Lone Oak is a city in Hunt County, Texas, United States. Its population was 643 at the 2020 census, 598 at the 2010 census, and 521 at the 2000 census.

==Geography==

Lone Oak is located in southeastern Hunt County. U.S. Route 69 runs through the center of the city, leading northwest 15 mi to Greenville, the county seat, and southeast 13 mi to Emory.

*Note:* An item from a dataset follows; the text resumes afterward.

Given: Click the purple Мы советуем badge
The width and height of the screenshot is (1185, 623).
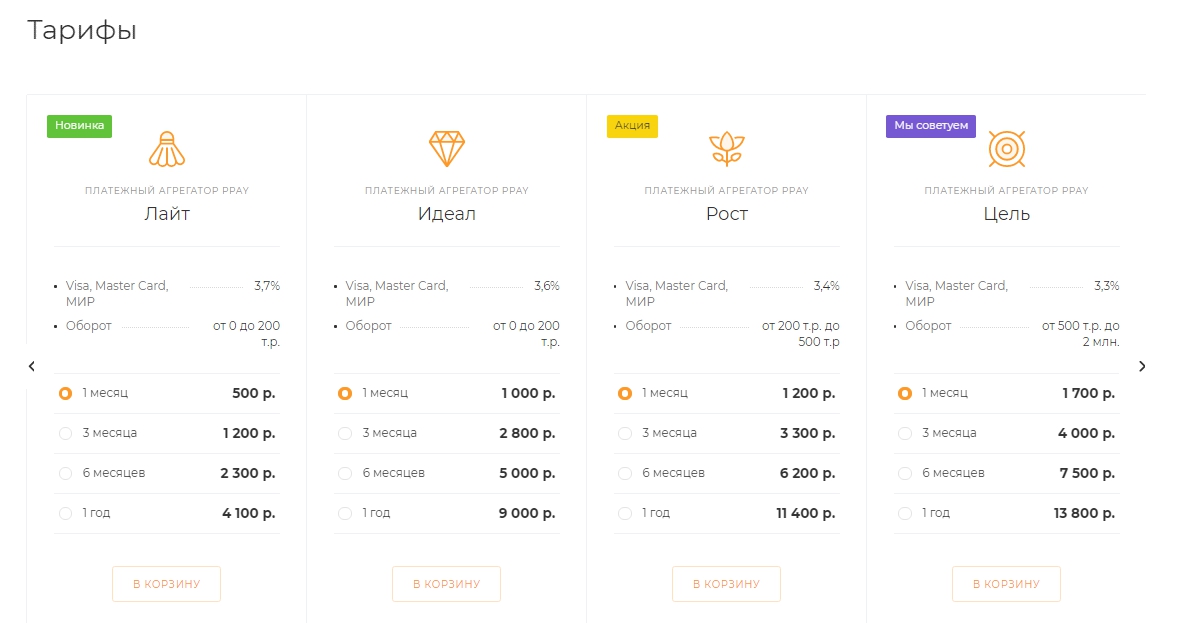Looking at the screenshot, I should [931, 126].
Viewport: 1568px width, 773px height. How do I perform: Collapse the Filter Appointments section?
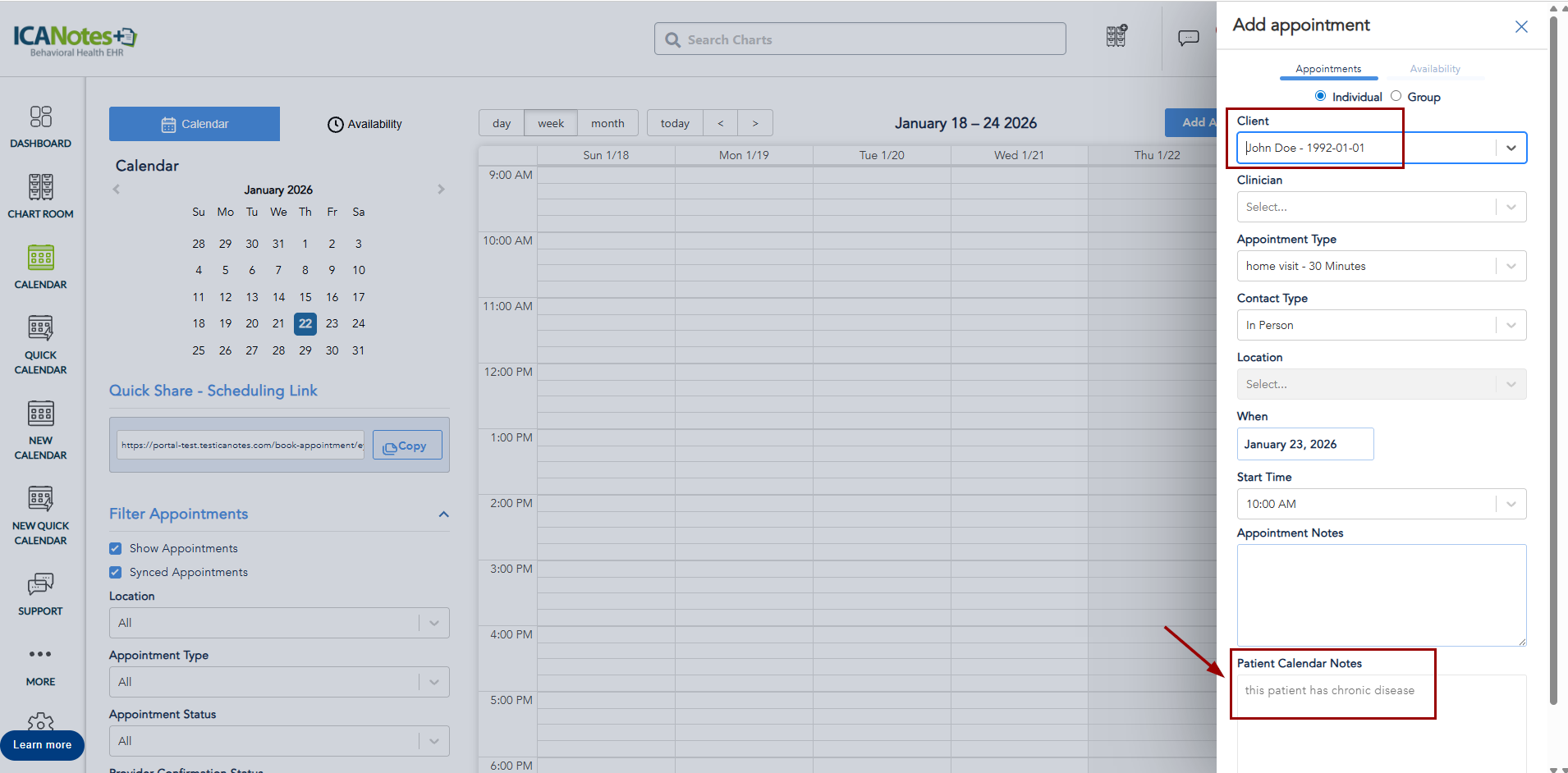click(x=443, y=515)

According to the United States Census Bureau, Lone Oak has a total area of 2.85 km2, all land. The city is in the watershed of the Sabine River.

==History==
Settlers first came to the area in the 1850s. The city was named after a lone oak tree in the prairie. A post office was established in 1869. Tracks of the Missouri, Kansas, and Texas Railroad were built through the area in 1890, and Lone Oak was incorporated that same year.

==Demographics==

Historical population
| Census | Pop. | Note | %± |
| 1880 | 79 |  | — |
| 1890 | 443 |  | 460.8% |
| 1900 | 496 |  | 12.0% |
| 1910 | 756 |  | 52.4% |
| 1920 | 1,017 |  | 34.5% |
| 1930 | 726 |  | −28.6% |
| 1940 | 735 |  | 1.2% |
| 1950 | 571 |  | −22.3% |
| 1960 | 495 |  | −13.3% |
| 1970 | 518 |  | 4.6% |
| 1980 | 467 |  | −9.8% |
| 1990 | 521 |  | 11.6% |
| 2000 | 521 |  | 0.0% |
| 2010 | 598 |  | 14.8% |
| 2020 | 643 |  | 7.5% |
| 2022 (est.) | 742 |  | 15.4% |
2020 Census

===2020 census===

As of the 2020 census, Lone Oak had a population of 643. The median age was 34.9 years; 32.0% of residents were under 18 and 10.7% were 65 or older. For every 100 females, there were 85.8 males, and for every 100 females 18 and over, there were 84.4 males 18 and over.

None of residents lived in urban areas, while 100.0% lived in rural areas.

Of the 224 households in Lone Oak, 46.9% had children under 18 living in them, 52.7% were married-couple households, 15.2% were households with a male householder and no spouse or partner present, and 27.7% were households with a female householder and no spouse or partner present. About 15.6% of all households were made up of individuals, and 7.6% had someone living alone who was 65 age or older.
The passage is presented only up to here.